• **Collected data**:
-------------------------
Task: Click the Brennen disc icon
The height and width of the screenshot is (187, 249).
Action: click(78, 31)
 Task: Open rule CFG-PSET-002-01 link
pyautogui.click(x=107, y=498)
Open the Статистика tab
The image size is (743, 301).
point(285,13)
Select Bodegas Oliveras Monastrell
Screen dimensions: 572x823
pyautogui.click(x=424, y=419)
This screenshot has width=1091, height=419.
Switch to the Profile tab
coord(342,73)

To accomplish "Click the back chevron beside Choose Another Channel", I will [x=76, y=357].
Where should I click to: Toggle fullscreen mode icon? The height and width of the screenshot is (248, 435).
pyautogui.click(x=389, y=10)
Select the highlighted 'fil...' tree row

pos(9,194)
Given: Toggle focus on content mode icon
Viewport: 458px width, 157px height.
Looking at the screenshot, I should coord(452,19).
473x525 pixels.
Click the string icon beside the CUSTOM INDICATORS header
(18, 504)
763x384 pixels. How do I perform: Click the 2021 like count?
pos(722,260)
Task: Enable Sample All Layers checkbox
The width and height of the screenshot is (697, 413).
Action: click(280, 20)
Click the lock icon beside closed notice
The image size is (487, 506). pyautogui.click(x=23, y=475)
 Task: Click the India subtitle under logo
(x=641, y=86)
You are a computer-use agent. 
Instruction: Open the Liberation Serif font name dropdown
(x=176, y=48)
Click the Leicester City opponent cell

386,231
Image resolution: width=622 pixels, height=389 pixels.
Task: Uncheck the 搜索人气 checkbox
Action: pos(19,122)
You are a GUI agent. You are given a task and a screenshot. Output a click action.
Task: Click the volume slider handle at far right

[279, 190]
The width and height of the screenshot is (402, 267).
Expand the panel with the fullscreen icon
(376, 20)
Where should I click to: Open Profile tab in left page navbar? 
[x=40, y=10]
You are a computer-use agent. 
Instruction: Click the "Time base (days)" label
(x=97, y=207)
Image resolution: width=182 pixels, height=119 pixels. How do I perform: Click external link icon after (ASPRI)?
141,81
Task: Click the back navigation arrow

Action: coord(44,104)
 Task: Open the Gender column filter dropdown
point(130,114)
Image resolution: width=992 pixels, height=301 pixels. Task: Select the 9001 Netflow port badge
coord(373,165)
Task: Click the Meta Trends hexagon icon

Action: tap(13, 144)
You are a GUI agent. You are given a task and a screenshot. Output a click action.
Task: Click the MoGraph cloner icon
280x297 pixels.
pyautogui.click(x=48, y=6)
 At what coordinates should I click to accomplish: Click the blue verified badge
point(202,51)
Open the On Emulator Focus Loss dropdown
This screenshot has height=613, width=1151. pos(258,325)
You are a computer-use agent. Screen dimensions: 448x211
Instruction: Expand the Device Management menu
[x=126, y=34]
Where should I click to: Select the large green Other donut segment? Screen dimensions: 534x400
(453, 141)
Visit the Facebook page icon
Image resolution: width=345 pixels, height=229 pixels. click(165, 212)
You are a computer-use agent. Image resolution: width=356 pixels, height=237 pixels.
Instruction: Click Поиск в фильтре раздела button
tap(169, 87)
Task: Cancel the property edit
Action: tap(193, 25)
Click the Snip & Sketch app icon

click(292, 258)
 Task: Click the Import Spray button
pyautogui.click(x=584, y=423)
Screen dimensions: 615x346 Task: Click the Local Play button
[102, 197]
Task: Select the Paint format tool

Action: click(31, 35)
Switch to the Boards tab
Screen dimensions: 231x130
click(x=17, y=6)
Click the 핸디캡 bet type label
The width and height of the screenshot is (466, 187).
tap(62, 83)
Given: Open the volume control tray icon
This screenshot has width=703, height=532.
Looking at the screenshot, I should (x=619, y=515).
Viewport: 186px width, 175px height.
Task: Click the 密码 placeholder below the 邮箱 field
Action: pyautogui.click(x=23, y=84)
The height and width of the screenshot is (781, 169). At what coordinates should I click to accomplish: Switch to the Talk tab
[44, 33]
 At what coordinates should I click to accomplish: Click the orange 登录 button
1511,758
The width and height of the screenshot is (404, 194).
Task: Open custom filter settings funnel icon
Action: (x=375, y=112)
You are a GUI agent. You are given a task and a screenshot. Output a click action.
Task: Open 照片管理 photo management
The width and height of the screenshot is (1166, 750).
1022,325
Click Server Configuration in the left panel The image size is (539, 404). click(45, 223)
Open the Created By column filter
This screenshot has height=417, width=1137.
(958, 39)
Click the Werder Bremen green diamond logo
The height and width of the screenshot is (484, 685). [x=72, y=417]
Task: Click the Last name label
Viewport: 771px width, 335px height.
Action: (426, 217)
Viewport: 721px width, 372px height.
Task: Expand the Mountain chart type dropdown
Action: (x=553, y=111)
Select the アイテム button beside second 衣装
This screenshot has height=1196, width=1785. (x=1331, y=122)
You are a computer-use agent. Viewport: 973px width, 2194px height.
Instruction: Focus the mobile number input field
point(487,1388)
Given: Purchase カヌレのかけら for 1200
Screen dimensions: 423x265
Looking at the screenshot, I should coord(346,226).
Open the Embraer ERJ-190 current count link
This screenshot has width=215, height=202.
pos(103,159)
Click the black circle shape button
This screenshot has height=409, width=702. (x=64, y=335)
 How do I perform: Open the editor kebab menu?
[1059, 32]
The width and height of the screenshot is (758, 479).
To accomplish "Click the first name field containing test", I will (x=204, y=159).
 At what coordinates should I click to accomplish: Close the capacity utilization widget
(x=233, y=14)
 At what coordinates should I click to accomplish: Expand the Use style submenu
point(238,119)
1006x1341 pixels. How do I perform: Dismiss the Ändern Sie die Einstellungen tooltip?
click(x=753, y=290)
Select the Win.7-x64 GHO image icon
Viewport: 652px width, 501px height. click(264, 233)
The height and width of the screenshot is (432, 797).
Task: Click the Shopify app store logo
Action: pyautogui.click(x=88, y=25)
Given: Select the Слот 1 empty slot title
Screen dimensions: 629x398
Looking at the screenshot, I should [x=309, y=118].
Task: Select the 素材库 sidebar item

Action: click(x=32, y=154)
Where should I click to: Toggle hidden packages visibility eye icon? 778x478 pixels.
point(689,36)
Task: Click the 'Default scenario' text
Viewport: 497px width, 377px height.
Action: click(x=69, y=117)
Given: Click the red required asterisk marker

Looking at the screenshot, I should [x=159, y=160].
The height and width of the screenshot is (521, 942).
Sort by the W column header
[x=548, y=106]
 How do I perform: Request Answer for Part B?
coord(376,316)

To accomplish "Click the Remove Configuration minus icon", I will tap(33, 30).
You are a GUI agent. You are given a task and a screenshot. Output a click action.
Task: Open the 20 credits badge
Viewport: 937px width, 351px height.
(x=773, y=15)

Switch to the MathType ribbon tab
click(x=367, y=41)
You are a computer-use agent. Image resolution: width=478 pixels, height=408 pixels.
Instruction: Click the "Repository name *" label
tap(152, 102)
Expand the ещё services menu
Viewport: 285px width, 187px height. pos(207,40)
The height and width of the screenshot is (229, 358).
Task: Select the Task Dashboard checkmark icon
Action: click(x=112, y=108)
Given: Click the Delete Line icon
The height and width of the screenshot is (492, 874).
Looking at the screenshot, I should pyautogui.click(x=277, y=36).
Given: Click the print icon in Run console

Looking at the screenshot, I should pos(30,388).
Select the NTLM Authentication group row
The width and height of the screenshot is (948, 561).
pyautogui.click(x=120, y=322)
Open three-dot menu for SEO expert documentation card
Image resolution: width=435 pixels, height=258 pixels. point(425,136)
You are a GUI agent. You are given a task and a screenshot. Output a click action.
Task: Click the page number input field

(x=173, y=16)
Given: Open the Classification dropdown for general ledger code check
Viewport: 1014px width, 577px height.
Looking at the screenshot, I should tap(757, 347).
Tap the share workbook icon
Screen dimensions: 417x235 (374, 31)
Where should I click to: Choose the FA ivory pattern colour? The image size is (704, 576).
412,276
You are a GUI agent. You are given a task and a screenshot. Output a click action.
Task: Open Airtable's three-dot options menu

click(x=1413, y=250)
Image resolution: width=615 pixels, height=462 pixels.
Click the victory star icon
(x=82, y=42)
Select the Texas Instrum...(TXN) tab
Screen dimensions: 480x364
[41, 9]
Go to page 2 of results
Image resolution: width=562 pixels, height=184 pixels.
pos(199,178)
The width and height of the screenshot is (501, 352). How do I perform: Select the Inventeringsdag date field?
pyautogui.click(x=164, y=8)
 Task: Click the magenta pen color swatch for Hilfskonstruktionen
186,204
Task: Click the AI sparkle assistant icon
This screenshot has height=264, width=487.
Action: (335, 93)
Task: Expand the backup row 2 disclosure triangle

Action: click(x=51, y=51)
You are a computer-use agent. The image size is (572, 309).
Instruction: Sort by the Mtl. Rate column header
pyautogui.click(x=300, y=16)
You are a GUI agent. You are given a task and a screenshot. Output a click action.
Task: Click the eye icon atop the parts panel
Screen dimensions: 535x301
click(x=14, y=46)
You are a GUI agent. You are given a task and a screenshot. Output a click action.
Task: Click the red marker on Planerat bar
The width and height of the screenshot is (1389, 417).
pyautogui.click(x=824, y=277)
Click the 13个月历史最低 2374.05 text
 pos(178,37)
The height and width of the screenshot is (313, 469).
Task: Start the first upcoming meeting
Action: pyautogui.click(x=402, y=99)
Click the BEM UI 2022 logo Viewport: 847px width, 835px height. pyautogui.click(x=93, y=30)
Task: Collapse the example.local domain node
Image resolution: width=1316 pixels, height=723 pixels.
-------------------------
• **ASSIGNMENT**: Search the records for the word "Configuration" and copy out every line that holds it.

• **WRITTEN SOLUTION**:
Click Server Configuration in the left panel The image size is (539, 404). click(45, 223)
To accomplish "Click the Remove Configuration minus icon", I will tap(33, 30).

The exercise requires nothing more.